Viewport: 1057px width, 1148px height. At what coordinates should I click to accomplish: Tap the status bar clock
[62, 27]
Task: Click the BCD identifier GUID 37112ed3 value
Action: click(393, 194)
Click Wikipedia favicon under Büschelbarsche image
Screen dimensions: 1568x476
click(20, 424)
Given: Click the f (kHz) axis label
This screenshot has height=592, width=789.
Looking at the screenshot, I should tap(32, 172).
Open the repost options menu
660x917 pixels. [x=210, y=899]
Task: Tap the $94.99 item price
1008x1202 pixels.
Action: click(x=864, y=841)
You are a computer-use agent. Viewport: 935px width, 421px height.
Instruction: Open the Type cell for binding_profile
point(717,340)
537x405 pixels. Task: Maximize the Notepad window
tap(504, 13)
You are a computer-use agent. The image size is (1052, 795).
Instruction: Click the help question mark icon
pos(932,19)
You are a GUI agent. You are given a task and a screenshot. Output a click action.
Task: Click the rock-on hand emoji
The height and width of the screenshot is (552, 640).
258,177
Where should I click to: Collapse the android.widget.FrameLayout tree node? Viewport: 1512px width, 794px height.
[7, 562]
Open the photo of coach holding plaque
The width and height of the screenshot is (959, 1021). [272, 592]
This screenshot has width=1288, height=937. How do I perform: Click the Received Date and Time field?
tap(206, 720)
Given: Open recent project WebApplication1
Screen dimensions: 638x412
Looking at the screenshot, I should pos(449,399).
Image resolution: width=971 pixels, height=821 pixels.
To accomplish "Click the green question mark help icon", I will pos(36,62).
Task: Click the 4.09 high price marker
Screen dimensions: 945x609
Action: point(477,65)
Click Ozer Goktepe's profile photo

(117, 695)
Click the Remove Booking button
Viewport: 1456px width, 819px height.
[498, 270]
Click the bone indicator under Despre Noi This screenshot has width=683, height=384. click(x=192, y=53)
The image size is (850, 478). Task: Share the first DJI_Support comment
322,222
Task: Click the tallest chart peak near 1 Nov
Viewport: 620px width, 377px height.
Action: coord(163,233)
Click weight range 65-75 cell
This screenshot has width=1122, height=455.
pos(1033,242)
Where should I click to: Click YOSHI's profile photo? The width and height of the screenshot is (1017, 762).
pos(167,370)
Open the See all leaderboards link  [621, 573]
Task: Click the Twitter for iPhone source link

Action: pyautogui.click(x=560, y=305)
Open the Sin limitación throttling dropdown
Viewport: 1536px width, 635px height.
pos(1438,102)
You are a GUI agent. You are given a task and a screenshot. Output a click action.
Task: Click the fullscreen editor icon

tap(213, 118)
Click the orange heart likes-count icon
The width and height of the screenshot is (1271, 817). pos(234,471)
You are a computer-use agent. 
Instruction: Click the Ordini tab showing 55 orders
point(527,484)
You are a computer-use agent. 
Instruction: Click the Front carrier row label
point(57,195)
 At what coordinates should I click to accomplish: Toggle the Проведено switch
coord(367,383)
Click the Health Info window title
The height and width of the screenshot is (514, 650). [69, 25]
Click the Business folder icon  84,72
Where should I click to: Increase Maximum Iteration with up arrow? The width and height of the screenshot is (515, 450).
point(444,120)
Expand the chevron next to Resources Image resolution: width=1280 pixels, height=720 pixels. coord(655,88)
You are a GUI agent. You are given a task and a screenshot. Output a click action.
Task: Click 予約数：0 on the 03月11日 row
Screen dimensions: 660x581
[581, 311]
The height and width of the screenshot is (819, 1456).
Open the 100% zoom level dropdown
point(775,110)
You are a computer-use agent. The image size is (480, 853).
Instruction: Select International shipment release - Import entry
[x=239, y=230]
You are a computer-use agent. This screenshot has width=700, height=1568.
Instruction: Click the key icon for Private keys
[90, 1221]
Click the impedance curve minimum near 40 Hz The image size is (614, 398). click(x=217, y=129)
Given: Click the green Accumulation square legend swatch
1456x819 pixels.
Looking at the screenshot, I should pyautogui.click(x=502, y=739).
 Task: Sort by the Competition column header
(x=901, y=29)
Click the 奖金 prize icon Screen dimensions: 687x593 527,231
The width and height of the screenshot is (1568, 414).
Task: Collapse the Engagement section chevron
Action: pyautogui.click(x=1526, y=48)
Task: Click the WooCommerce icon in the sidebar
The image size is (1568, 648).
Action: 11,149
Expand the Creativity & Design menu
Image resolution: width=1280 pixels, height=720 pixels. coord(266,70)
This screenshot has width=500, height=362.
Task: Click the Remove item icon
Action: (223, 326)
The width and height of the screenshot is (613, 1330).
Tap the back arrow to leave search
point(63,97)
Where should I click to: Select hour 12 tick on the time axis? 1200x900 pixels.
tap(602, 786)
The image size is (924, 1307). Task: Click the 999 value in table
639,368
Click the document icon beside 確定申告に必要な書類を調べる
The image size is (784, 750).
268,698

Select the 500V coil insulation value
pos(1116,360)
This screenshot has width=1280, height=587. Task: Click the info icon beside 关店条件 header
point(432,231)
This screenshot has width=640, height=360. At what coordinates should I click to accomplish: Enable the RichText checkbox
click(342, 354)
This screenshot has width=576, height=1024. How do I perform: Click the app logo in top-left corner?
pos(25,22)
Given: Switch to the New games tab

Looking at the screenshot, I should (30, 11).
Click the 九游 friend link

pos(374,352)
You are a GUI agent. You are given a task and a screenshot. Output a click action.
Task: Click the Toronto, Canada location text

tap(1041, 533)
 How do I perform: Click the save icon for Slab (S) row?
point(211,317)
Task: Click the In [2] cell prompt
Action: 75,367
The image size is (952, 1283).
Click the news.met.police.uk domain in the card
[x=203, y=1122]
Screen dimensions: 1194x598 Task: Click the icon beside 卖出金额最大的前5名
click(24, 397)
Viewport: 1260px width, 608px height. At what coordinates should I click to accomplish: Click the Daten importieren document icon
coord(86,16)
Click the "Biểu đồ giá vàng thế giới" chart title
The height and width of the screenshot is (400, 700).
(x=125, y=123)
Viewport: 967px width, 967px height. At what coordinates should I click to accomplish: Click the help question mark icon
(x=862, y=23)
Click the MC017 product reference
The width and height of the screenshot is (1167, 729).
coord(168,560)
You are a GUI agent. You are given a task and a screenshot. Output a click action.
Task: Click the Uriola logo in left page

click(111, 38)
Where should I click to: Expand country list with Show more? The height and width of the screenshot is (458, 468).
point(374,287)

ACTIVITY —
The lines to copy are those above that contain "near".

RESULT FOR THIS EXERCISE —
Task: Click the tallest chart peak near 1 Nov
Click the impedance curve minimum near 40 Hz The image size is (614, 398). click(x=217, y=129)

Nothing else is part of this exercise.